Exercise brief: What you return must match the records exactly, except that the pictures are gone.

Dataset content:

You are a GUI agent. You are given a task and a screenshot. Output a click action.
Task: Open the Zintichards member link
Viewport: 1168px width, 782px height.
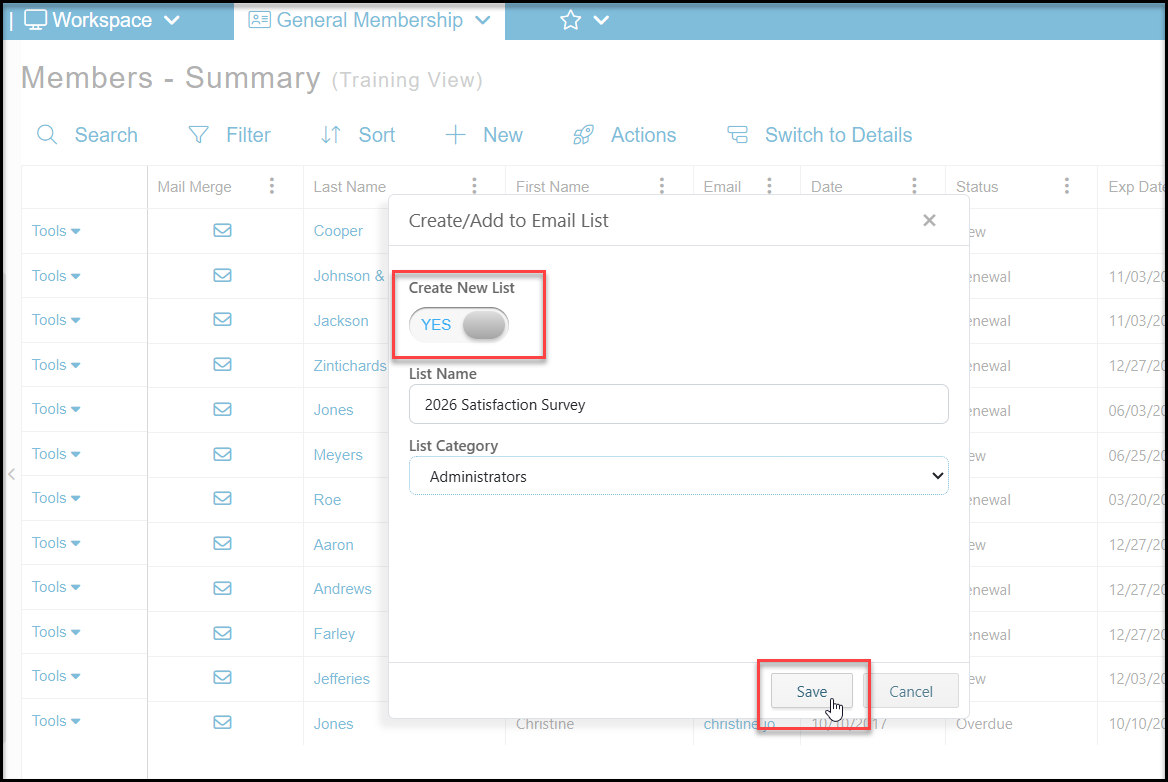point(349,366)
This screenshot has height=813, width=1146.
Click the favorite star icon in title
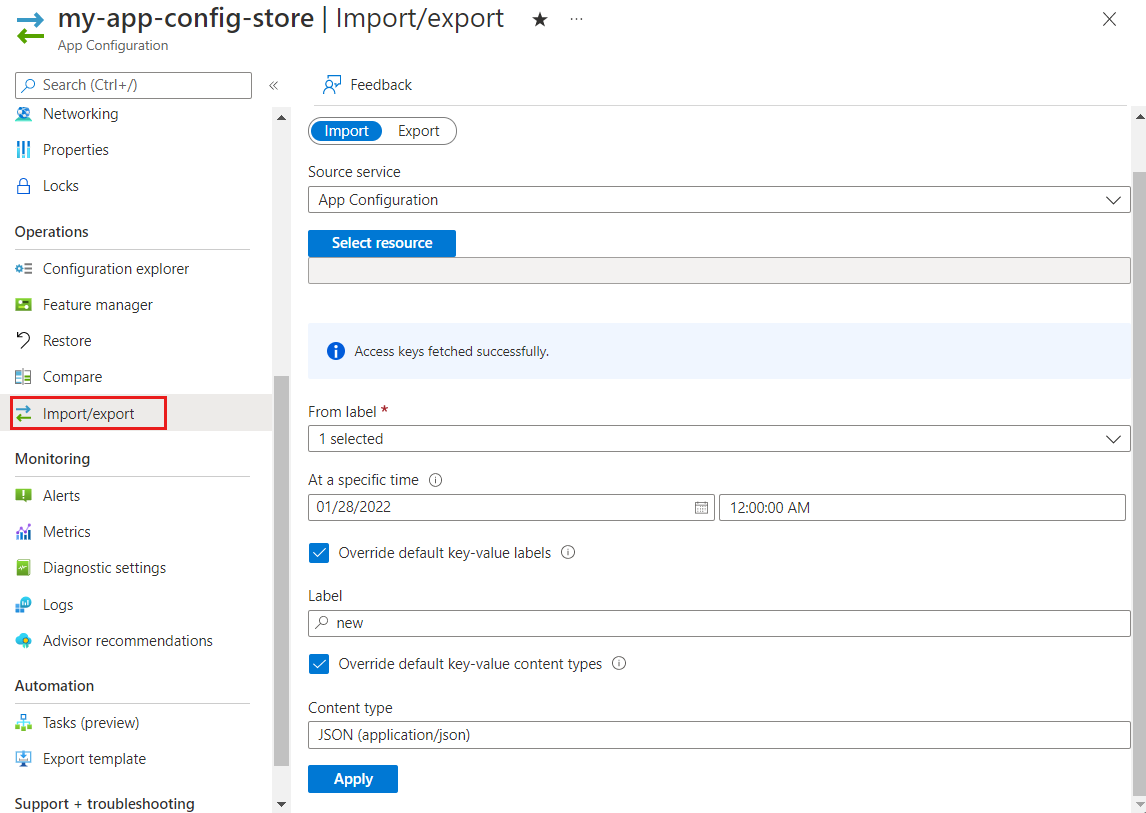[540, 20]
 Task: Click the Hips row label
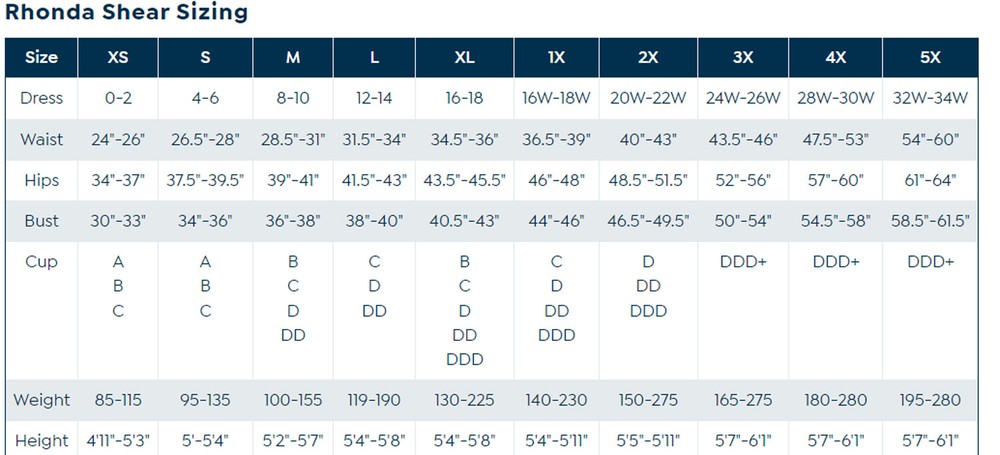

Answer space:
You are a GUI agent. You are given a task and a screenshot. Output a click action.
Task: Open the Zintichards member link
Viewport: 1168px width, 782px height.
point(349,366)
This screenshot has height=813, width=1146.
Click the favorite star icon in title
[540, 20]
 Task: Click the Hips row label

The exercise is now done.